Con il monitoraggio e l’intensificazione terapeutica basata sui biomarcatori di infiammazione si riduce il numero di ricoveri legati alla malattia di Crohn precoce.
Ecco ciò che è emerso da uno studio internazionale pubblicato sulla rivista Lancet.
La malattia di Crohn ed i numeri
Si tratta di una delle due principali malattie infiammatorie intestinali insieme alla colite ulcerosa.
Il morbo di Crohn può manifestarsi a tutte le età. Tuttavia, l’incidenza più elevata si ha tra i 15 e i 35 anni e oltre i 65 anni, anche se non sono rari i casi riscontrati nei bambini.
Oggi non esiste un Registro Nazionale e i dati non sono molto attendibili. Sulla base di una ricerca svolta da A.M.I.C.I. (Associazione Nazionale per le Malattie Infiammatorie Croniche Intestinali) si calcola che in Italia ci siano almeno 100.000 persone affette da malattie infiammatorie croniche intestinali, di cui probabilmente il 30-40% affetto da morbo di Crohn.

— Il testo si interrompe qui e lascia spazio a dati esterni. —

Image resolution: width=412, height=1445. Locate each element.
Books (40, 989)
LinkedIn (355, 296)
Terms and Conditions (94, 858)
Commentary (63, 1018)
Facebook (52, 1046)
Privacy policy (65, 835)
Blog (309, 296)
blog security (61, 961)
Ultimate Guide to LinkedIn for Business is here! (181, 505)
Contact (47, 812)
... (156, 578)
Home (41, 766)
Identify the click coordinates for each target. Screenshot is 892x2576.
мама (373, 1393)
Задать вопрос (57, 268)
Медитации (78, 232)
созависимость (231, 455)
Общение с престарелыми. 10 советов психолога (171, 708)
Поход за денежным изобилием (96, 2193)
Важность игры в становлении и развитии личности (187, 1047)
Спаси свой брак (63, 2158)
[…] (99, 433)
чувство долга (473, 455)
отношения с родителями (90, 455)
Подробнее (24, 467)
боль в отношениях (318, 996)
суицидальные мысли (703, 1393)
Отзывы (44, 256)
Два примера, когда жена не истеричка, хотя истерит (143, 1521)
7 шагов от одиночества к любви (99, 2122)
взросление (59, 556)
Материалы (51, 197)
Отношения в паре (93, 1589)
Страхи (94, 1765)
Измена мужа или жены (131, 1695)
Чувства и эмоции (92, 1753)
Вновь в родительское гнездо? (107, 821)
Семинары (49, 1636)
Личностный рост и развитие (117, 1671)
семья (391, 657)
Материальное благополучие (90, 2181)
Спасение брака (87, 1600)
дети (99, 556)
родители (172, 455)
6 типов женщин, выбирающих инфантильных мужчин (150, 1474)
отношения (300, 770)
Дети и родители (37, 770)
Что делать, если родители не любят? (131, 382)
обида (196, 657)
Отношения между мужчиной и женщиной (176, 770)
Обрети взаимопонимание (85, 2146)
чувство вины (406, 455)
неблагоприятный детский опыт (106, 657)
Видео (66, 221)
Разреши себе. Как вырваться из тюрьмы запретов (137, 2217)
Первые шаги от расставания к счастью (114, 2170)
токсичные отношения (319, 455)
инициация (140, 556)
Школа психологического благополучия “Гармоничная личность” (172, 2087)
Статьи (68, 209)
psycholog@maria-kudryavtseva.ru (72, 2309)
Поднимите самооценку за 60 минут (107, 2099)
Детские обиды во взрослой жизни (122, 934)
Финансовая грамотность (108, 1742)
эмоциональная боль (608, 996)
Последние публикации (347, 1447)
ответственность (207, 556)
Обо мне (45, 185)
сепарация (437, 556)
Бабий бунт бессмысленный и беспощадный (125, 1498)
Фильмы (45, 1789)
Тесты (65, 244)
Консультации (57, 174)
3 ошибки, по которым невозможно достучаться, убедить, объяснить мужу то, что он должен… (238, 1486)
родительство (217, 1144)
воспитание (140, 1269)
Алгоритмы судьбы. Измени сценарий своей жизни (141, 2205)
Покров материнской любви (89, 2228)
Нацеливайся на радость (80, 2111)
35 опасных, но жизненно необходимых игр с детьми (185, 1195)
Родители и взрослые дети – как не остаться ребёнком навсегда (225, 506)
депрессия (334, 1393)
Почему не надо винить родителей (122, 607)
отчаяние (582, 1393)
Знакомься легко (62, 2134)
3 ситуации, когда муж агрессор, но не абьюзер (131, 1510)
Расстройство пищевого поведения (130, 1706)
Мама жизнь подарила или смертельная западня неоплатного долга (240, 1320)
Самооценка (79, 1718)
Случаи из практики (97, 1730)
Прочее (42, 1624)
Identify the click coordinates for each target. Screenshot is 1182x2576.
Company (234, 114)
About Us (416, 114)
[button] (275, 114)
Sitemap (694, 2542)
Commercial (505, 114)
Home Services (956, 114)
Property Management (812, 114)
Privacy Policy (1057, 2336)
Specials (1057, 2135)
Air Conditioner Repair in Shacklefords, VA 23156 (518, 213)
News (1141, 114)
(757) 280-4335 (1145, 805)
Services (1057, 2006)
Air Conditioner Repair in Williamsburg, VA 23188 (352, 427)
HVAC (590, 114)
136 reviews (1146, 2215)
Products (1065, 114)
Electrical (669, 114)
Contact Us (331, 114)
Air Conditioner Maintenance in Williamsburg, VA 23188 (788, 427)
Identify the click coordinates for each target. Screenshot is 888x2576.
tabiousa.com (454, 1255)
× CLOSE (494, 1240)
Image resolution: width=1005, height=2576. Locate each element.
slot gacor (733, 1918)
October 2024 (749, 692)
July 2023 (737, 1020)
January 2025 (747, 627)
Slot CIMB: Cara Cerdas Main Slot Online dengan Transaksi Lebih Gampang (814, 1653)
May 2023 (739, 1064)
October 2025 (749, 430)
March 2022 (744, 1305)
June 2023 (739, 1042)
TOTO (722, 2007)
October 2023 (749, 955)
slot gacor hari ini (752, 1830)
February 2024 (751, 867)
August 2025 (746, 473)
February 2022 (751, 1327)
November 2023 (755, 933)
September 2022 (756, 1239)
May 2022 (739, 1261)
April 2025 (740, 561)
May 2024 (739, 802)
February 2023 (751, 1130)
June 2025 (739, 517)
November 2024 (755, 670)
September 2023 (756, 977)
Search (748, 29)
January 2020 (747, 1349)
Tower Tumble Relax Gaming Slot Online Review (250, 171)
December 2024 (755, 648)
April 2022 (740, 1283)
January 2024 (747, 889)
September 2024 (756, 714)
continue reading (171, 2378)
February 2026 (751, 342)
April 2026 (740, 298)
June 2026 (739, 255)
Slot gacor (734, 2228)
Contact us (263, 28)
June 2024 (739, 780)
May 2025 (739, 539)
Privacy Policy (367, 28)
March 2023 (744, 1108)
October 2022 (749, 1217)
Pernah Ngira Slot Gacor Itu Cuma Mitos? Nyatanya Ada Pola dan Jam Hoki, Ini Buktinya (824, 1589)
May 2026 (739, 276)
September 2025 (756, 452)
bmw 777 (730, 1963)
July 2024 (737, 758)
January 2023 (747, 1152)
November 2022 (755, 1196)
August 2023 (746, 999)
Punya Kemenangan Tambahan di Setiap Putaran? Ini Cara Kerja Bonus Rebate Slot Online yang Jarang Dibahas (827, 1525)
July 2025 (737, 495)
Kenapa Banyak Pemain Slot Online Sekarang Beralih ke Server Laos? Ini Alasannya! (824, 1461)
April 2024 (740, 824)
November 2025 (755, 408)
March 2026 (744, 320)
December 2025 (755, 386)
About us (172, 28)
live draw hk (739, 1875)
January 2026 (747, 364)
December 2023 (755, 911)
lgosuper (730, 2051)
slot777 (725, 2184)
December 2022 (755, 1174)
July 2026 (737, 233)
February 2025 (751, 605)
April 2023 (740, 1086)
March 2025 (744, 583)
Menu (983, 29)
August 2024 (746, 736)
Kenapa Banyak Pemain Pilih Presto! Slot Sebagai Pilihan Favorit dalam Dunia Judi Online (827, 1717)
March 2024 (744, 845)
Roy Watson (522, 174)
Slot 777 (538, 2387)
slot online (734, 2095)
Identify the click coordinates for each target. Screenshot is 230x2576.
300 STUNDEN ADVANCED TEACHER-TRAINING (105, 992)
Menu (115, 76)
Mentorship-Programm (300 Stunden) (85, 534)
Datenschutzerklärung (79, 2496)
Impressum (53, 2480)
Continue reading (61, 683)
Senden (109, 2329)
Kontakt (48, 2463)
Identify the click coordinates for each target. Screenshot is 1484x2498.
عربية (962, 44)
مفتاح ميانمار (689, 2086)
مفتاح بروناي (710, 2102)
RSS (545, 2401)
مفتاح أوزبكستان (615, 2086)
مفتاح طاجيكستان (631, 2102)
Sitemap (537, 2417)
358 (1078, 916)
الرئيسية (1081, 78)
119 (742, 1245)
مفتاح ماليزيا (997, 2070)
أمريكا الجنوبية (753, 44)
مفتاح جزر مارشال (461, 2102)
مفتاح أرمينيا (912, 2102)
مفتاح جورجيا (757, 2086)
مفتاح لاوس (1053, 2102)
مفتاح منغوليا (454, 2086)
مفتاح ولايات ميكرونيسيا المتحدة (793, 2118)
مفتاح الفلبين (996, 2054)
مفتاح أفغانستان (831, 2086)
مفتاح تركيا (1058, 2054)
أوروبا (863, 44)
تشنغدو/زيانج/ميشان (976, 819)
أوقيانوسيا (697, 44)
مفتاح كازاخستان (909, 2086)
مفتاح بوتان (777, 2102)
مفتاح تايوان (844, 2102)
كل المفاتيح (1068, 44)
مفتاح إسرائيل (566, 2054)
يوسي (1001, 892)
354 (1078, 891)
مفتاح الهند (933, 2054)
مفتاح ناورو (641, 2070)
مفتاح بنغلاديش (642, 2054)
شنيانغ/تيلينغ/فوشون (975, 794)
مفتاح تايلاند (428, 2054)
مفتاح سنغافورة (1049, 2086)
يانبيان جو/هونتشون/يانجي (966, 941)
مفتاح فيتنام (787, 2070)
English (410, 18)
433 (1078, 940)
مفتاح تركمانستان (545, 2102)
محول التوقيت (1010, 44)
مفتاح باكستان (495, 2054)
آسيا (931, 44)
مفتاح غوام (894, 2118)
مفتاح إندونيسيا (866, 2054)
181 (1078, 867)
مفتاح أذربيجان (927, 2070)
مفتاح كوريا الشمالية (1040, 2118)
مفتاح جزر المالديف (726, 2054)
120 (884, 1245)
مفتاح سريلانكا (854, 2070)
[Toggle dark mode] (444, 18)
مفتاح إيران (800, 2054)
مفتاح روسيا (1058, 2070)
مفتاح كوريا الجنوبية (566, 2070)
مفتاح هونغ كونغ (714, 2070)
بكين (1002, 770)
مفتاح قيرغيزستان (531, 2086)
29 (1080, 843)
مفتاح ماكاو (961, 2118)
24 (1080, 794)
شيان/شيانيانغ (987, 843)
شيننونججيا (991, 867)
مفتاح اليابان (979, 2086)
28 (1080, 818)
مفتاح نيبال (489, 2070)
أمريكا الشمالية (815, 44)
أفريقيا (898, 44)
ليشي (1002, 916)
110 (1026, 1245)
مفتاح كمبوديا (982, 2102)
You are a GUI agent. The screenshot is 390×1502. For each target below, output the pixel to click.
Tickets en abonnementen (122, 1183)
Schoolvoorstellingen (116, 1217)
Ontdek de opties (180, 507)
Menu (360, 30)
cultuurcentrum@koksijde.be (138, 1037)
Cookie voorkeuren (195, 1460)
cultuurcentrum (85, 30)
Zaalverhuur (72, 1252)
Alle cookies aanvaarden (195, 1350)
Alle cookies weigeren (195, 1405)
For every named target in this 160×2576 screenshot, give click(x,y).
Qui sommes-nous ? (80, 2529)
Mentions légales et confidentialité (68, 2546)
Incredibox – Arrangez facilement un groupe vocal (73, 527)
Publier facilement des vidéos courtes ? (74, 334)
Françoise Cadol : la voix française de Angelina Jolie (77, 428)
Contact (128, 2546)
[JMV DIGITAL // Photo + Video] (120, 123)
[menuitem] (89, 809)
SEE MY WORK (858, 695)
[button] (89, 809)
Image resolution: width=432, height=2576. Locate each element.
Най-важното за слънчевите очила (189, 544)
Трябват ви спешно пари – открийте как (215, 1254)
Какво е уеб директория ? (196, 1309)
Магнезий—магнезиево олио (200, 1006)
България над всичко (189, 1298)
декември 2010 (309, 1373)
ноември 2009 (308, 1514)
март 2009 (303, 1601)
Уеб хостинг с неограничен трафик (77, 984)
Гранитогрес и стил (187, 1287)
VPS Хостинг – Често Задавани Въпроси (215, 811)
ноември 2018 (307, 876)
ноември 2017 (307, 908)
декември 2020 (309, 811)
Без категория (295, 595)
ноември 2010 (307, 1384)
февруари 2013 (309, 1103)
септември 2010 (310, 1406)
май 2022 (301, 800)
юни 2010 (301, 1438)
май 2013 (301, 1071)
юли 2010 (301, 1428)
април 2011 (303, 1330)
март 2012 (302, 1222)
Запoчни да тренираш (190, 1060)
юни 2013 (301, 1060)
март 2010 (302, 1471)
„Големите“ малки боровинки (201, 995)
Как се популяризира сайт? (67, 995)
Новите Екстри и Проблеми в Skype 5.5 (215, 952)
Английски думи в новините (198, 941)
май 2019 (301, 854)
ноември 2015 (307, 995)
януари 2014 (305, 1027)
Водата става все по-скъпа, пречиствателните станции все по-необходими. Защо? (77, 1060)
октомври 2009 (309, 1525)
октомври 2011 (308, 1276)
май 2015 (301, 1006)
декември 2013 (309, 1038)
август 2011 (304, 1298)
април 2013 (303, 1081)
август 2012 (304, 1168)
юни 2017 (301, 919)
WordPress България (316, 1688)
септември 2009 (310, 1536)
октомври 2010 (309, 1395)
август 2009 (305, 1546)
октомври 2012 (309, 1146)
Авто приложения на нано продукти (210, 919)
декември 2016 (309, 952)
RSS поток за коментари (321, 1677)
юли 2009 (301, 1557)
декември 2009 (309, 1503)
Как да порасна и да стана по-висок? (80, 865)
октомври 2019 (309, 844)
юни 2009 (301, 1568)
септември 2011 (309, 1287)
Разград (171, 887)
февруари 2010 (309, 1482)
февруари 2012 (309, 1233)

I sintomi includono diarrea, dolori addominali e crampi e ulcere intestinali.
Lo studio
I ricercatori dei 74 centri di tutto il mondo coinvolti (Europa, Stati Uniti, Giappone, Sud Africa e Israele), hanno dimostrato che la tempestiva intensificazione di terapia con farmaci biologici anti-TNF (inibitori dei fattori di necrosi tumorale, una citochina che regola le cellule del sistema immunitario), sulla base di sintomi clinici associati a biomarcatori nei pazienti affetti da malattia di Crohn di recente diagnosi, comporta migliori risultati clinici ed endoscopici rispetto al trattamento basato solo sui sintomi, con guarigione delle ulcere intestinali e riduzione del numero dei ricoveri ospedalieri.
Lo studio è stato condotto in 22 Paesi e coinvolto pazienti adulti con malattia di Crohn precoce mai esposti a terapia immunosoppressiva o biologica.
Le considerazioni
Il professor Silvio Danese, fra gli autori dello studio e responsabile del Centro Malattie Infiammatorie Croniche Intestinali di Humanitas, spiega: “Questo lavoro rivoluziona la strategia di trattamento della malattia di Crohn poiché dimostra che i sintomi da soli non sono un parametro sufficiente su cui modificare la terapia di mantenimento della remissione a lungo termine dei pazienti, mentre il monitoraggio stretto e l’intensificazione terapeutica basata sui biomarcatori di infiammazione può portare a una migliore guarigione delle ulcere intestinali, all’assenza di sintomi e a ridurre il numero dei ricoveri ospedalieri legati alla malattia”.
Le conclusioni
Conclude Danese: “I biomarcatori di infiammazione intestinale sono usati nel monitoraggio dei pazienti con malattia di Crohn, ma non vi è ancora certezza sul fatto che il loro utilizzo nel monitorizzare l’attività di malattia e modificare la terapia in base a questi migliori i risultati nel lungo termine nei pazienti. Abbiamo cercato di confrontare i risultati endoscopici e clinici nei pazienti con malattia da Crohn moderata o grave che sono stati gestiti con un algoritmo di monitoraggio stretto, utilizzando i sintomi clinici e i biomarcatori, rispetto a quelli dei pazienti gestiti con un algoritmo di gestione clinica (solo sintomi clinici)”.